Phebe and her children were given portion of Joseph's homestead. It isn't obvious where in New Canaan it was. The estate division, deeds that came after it and the 1790 and 1800 censuses give the names of their neighbors and that there was a road on the east side of the property. Process of elimination puts them on Bald Hill Road even though as early as an 1856 map with house locations shows nothing where the Hoyts likely were. In January of 1807 Joseph, Jr., bought a house nearby at the corner of Bald Hill and Benedict Hill Roads.2 The 1810 census only gives the name of the head of household and age categories for them and those living with them. Joseph is the head and with him were his mother and three unmarried sisters. It may be that the house on Bald Hill Road burned, maybe late in 1806. Joseph was also part owner of a nearby mill, but what kind hasn't been found.

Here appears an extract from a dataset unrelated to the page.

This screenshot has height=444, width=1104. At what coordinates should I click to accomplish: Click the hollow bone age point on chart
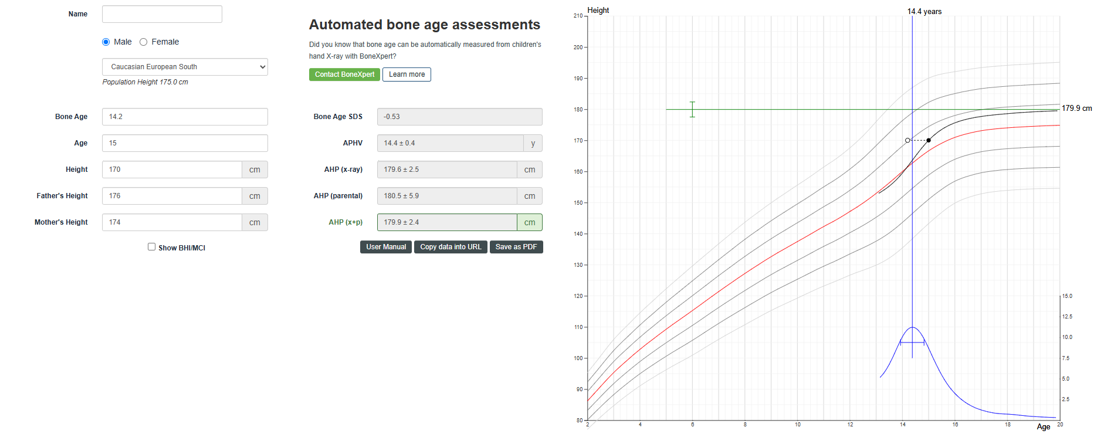point(907,140)
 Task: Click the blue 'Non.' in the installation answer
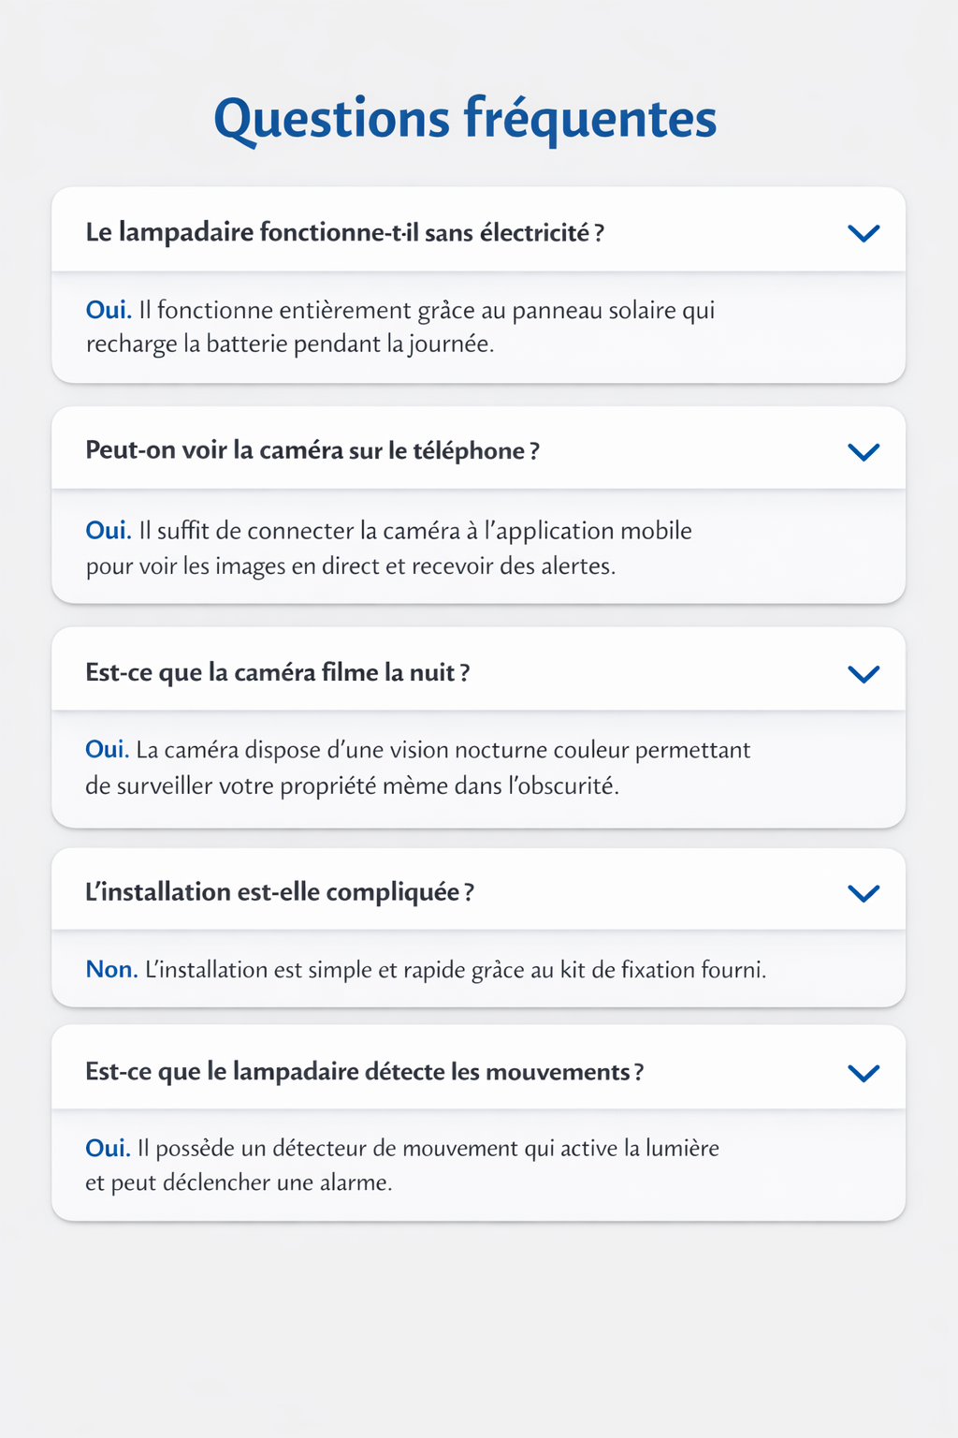click(x=111, y=969)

The Hoyt house on Benedict Hill Road, New Canaan

Joseph surely met his wife Lydia through his brother Enos, who married Lydia's sister Mary in 1808. Censuses give New Jersey as the birthplace of both women, but no evidence has been found to suggest who their parents were or from where in New Jersey they came. Enos may have lived in New Jersey briefly and met Mary there, but it's more likely Mary and Lydia's parents were living in New York City by 1808, at which point Enos was also living there. Coincidentally, there were Stevensons in the New Canaan area and in New Providence, New Jersey, where Joseph and his family lived for a while, neither of which make sense as Lydia and Mary's relatives.

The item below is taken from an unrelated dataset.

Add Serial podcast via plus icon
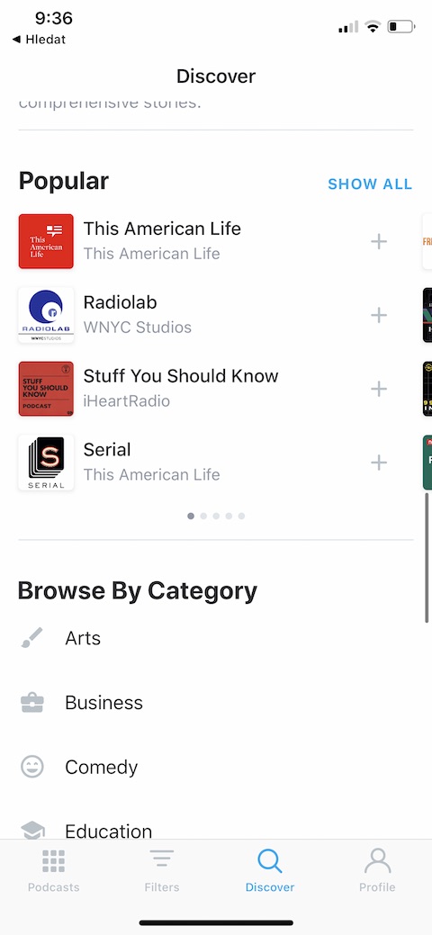Screen dimensions: 432x935 coord(379,463)
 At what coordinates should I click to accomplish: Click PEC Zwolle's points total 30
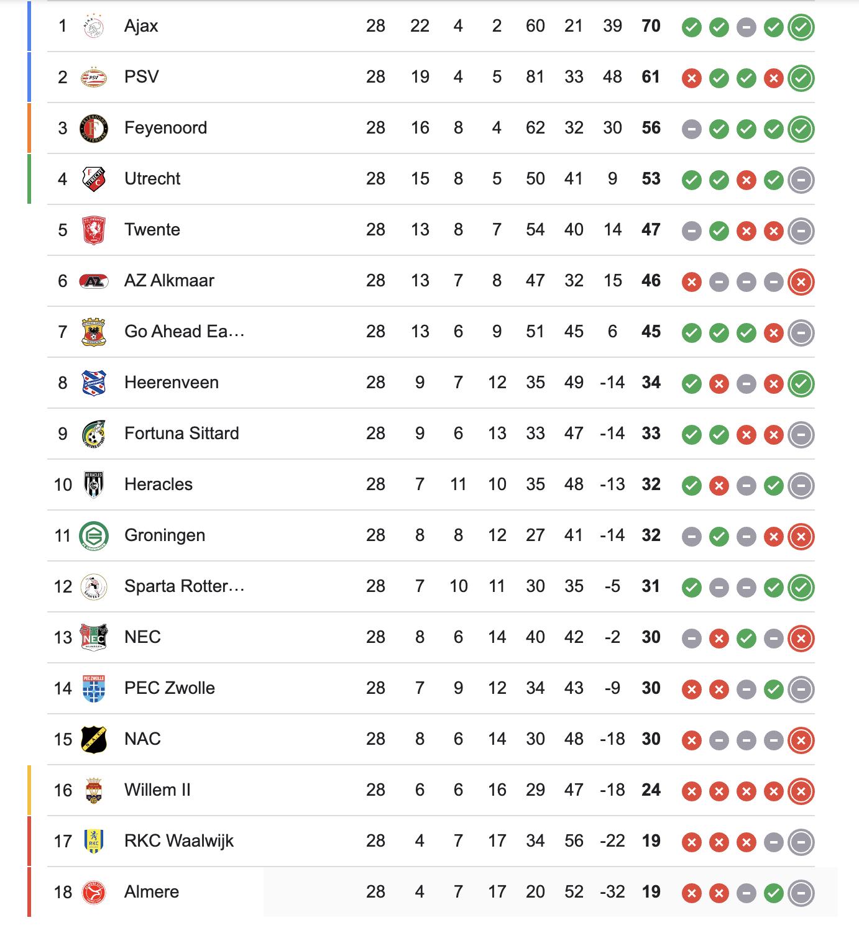[651, 688]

     Joseph married Lydia in 1811 while he was in New Canaan. Connecticut deeds refer to his being there up to 1813.3 An 1818 deed says he was of New York City.4 New York directories are pretty clear about Enos, who is called "Aneas" in his father's will. He is referred to as Aneas and Enos in directories and listed first as a shoemaker, then a wholesale shoe dealer, beginning in 1809. Joseph's appearance in directories is more vague. He was certainly the one who leased a house and store at 413 Cherry Street in 1827,5 and is listed there in directories as a grocer. Before that there was one grocer with that name in Manhattan nearly every year going back to 1809, but at varying addresses. He was at 399 Cherry back to 1822. The closeness in the address leaves little doubt this was Joseph of New Canaan. Before that back to 1816 he was on Harman Street (now East Broadway), Mott, Pump and Hester Streets, also in the neighborhood near Cherry. Grocer Joseph before 1816 was on Rivington Street, but still in the Lower East Side neighborhood. It seems unlikely these aren't all the same Joseph, but it would mean he had a home and store in the city and his farmland in Connecticut. Censuses show show the family in New Canaan in 1810 and in Manhattan in 1820 and 1830. Deeds confirm he retained land that was part of his father's homestead into the late 1830s.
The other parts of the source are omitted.